Immobilization of glucose oxidase with Bombyx mori silk fibroin by only stretching treatment and its application to glucose sensor

Abstract

Glucose oxidase (GOD) was immobilized in Bombyx mori silk fibroin membrane by only physical treatment, i.e., stretching without any chemical reagents. This is due to the structural transition of the silk fibroin membrane from random coil to antiparallel β-sheet (Silk II) induced by the stretching treatment. Permeability coefficients of glucose and oxygen through the fibroin membrane were determined; the permeability of glucose decreased with increasing degree of stretching. The immobilized enzyme activity was characterized with apparent Michaelis constant K and maximal activity V_m.

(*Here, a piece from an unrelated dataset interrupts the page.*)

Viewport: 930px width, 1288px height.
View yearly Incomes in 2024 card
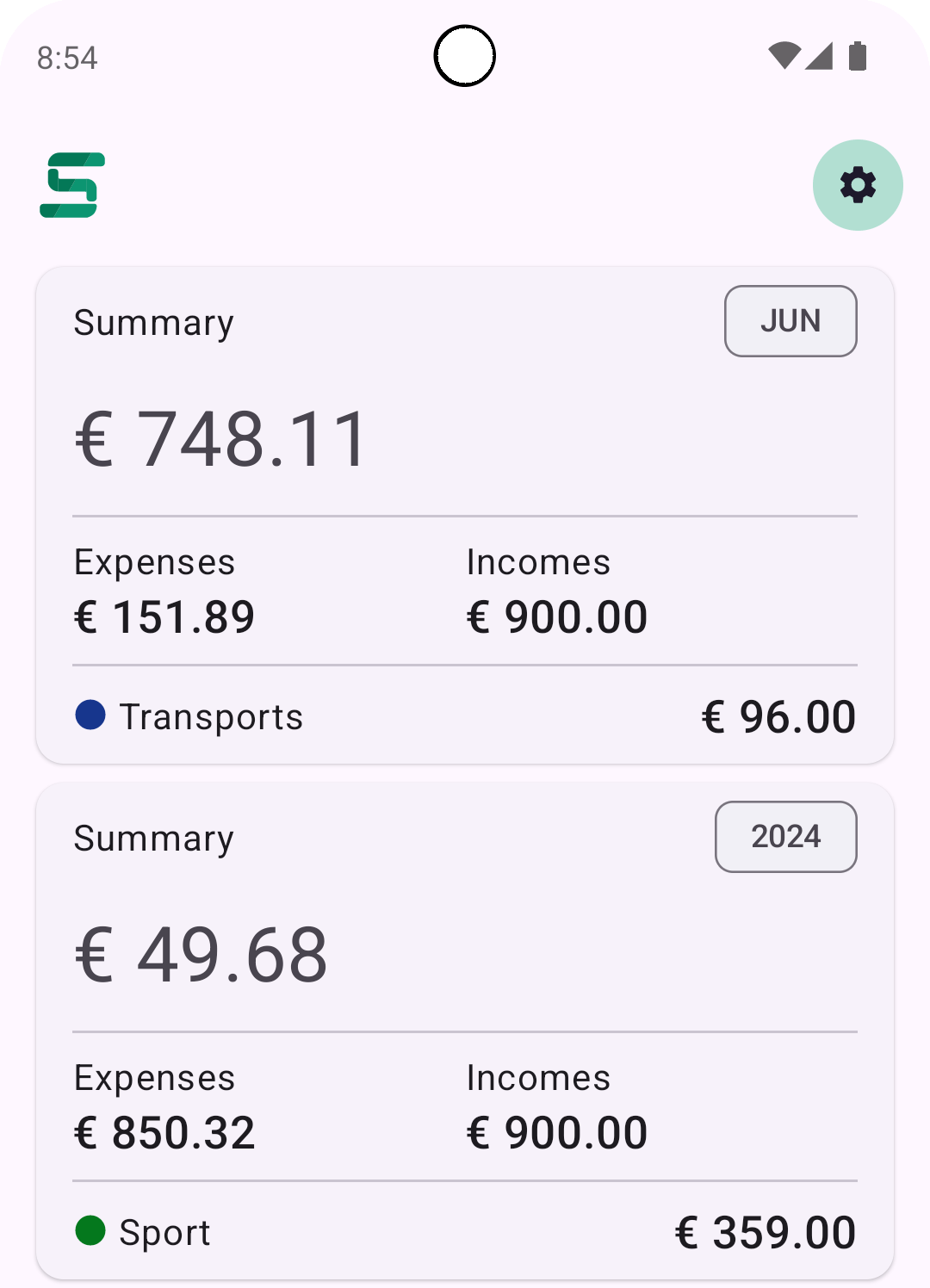tap(557, 1132)
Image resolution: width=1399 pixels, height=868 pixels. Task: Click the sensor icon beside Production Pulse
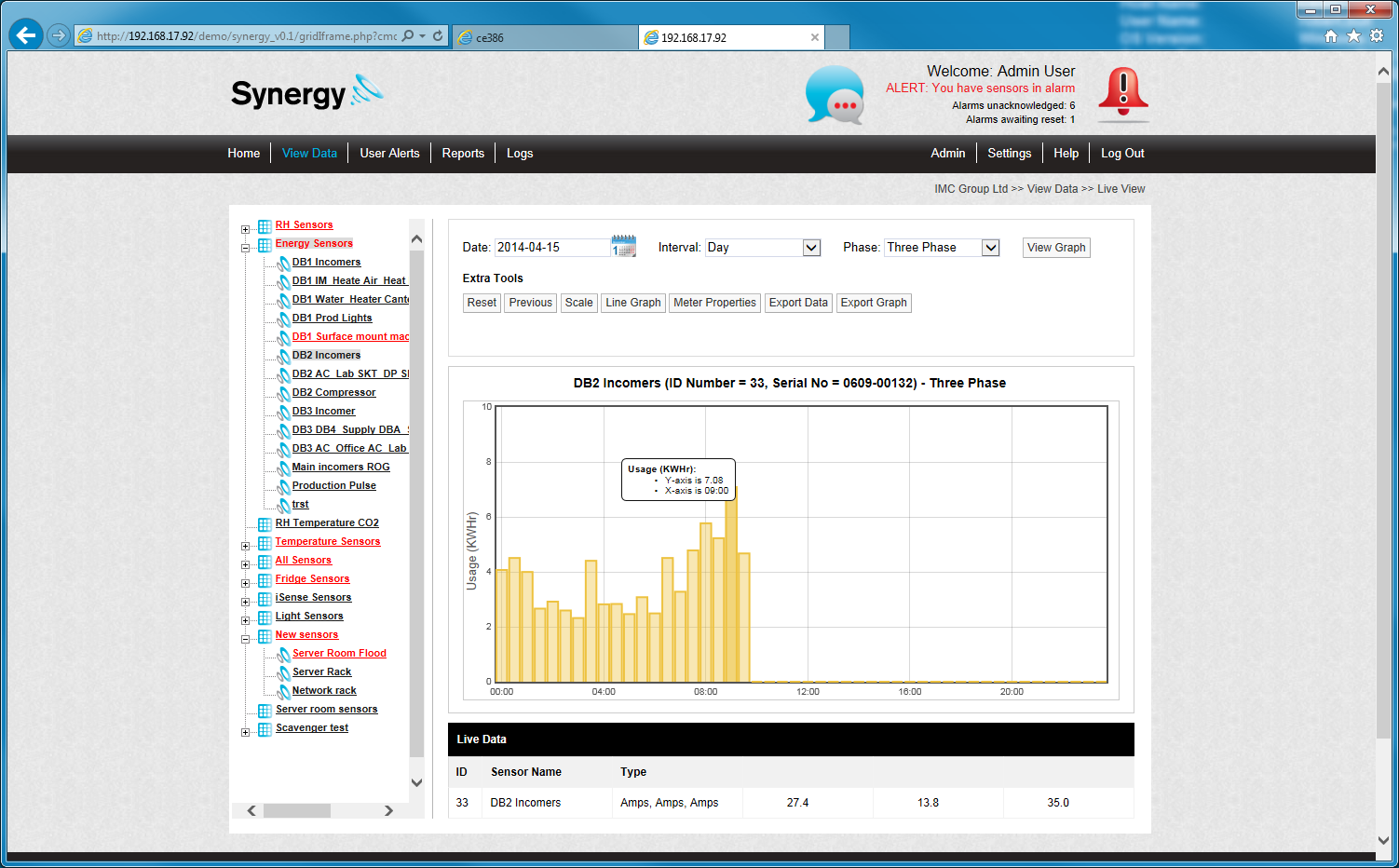[x=283, y=486]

Optimum pH of the activity of the immobilized enzyme was shifted to the value around neutrality, and the activity was maintained to the higher values on both sides of the optimum pH compared with the case of free enzymes. Thermal stability was scarcely lost even at 50°C, although the free enzyme lost about 70% of the original activity. Thus, the stabilities of the enzyme vs. pH and heat were much improved by the immobilization with silk. Glucose sensor prepared with this GOD-immobilized fibroin membrane was developed; the capabilities such as the response time, calibration curve, and repeating usage were determined.